The same sentiment has fixed her in a position of hostility to the northward extension of Montenegro and the southward extension of Servia. She will insist on securing as wide a space as possible between the boundaries of those two Sclavic principalities. Whether in this she will have the assistance of England remains to be seen.

There exists also her interest in the disposition to be made of the same race-elements existing in Bosnia and Herzegovina, which are conterminous with her own southern frontier. The presence there of a considerable Mohammedan population has led to chronic civil disorders, until they can hardly be said to be governed at all; and this empire has suffered consequently from the invasion of great numbers of pauper fugitives seeking refuge within her borders. A look at the map will also show that these provinces are geographically a back country whose outlet should be through the Austrian Adriatic provinces. I have heretofore written to you that Austria was preparing for a military occupation of these provinces.

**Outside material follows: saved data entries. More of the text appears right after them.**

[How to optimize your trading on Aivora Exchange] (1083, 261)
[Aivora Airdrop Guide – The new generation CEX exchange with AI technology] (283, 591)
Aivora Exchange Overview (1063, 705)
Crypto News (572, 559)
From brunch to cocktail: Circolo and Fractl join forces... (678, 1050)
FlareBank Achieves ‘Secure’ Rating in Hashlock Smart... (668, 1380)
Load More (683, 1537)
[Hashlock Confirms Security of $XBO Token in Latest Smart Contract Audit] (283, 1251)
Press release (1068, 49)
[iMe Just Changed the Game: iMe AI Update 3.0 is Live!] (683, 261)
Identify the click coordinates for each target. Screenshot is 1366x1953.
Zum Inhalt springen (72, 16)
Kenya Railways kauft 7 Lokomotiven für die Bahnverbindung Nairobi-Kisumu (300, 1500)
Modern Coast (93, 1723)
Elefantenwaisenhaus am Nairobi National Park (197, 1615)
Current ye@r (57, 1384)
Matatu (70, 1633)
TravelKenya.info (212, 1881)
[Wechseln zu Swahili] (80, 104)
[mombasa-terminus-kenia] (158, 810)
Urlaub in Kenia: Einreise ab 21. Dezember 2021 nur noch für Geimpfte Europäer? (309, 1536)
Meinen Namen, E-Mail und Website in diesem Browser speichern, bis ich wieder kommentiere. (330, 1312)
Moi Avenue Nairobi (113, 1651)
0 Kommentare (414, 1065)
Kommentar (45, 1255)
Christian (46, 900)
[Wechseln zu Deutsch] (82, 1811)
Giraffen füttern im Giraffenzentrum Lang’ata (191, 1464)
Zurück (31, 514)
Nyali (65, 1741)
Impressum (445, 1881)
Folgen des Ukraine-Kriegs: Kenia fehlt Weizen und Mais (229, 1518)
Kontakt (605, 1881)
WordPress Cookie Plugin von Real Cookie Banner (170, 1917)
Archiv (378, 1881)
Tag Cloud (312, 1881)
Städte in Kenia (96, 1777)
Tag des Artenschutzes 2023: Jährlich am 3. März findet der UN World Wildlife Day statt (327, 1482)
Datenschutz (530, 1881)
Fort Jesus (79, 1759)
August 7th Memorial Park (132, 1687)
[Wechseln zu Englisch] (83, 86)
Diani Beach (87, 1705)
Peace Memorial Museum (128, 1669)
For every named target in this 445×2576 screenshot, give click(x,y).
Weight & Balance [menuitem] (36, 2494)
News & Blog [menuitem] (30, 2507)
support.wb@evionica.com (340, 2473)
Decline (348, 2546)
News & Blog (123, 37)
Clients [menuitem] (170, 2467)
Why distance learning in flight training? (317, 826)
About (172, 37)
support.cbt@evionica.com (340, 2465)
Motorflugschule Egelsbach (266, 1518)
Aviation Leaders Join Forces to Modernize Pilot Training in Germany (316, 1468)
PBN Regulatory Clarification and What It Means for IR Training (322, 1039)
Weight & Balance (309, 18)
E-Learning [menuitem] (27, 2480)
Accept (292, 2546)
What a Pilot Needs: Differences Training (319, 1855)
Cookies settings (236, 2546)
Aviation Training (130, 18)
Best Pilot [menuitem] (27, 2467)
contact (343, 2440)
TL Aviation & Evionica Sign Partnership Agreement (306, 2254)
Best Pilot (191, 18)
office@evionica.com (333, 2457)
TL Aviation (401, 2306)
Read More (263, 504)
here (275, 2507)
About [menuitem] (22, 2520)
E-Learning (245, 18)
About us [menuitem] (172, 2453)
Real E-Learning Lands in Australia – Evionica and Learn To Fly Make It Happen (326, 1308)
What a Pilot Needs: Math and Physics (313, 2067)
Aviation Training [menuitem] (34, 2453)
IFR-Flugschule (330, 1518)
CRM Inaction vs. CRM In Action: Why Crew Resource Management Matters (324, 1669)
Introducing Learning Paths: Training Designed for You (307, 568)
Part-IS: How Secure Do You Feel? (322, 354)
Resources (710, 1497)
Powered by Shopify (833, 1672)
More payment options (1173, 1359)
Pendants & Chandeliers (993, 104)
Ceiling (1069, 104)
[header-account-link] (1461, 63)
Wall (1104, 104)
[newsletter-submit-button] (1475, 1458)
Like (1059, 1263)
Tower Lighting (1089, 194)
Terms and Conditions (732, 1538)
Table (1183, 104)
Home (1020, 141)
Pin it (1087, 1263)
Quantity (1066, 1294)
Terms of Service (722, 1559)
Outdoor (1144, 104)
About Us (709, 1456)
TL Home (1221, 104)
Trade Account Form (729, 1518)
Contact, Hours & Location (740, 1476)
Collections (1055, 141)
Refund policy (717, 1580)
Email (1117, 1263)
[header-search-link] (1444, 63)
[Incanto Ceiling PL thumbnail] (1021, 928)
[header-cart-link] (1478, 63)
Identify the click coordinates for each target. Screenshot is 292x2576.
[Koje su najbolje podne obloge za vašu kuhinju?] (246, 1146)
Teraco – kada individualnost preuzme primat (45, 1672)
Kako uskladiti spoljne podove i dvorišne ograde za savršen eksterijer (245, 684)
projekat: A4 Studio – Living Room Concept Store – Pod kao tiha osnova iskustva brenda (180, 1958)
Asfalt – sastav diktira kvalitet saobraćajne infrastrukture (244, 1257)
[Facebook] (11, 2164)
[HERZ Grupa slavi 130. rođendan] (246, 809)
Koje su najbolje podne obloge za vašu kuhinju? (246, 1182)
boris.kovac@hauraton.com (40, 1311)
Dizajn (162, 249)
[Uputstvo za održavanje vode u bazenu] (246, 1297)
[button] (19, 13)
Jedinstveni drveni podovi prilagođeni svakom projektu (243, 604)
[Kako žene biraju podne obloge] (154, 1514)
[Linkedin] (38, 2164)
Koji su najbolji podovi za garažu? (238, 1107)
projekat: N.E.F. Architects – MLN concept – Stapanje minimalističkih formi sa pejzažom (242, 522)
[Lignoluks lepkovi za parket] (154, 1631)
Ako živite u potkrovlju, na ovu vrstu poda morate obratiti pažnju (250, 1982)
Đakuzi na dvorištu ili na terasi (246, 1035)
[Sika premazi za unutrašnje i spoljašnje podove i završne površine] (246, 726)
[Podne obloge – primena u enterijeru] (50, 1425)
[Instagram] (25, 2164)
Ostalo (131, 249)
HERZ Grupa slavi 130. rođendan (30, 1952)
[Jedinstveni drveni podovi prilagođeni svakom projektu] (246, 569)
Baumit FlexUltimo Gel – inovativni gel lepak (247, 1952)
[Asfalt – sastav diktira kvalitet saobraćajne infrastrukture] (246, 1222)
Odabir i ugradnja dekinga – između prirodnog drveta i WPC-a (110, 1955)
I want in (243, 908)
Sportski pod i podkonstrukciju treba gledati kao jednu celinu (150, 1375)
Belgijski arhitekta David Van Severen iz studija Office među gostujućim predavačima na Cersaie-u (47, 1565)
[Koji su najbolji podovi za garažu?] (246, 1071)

This occupation appears now to have been postponed until the sanction of the Berlin congress shall have been sought and, if possible, obtained. The indications now are that she will receive this commission from European authority to restore order and security there, and that Turkey will not resist by force of arms. What ultimate result of future dominion will follow this occupation remains to be seen. But it will give Austria a new military position of great importance in the future supervision of Servia.

It is in this manner, according to the best light accessible to me, that this government proposes to quiet her fears of the increase of the power and influence of the Sclavic race, resulting from the emancipation of Turkish provinces in Europe. If it shall be only the beginning of the extension of this empire eastward and southward, it opens an interesting field for historical speculation. Let some great Hungarian statesman secure hereafter the control of the government, abandon the German alliance, ignore the German element, push his armies on the Ægean, anticipate Russia at Constantinople, resting the right of his empire on the Adriatic, his left on the Bosphorus and Ægean, with Buda-Pesth for his political and Constantinople for his commercial capital! What then?

II. Railway and commercial control in the East.

The second controlling object of Austro-Hungarian policy appears to [Page 46] be the attainment of certain lines of commercial communication across the Turkish provinces in Europe, by the aid of which she may find new markets and outlets for her products and manufactures. Beside the countries of Roumania and Servia, with which she is already in communication both by the Danube and by railway, there are large interior districts into which run the railways from Constantinople and from Salonica.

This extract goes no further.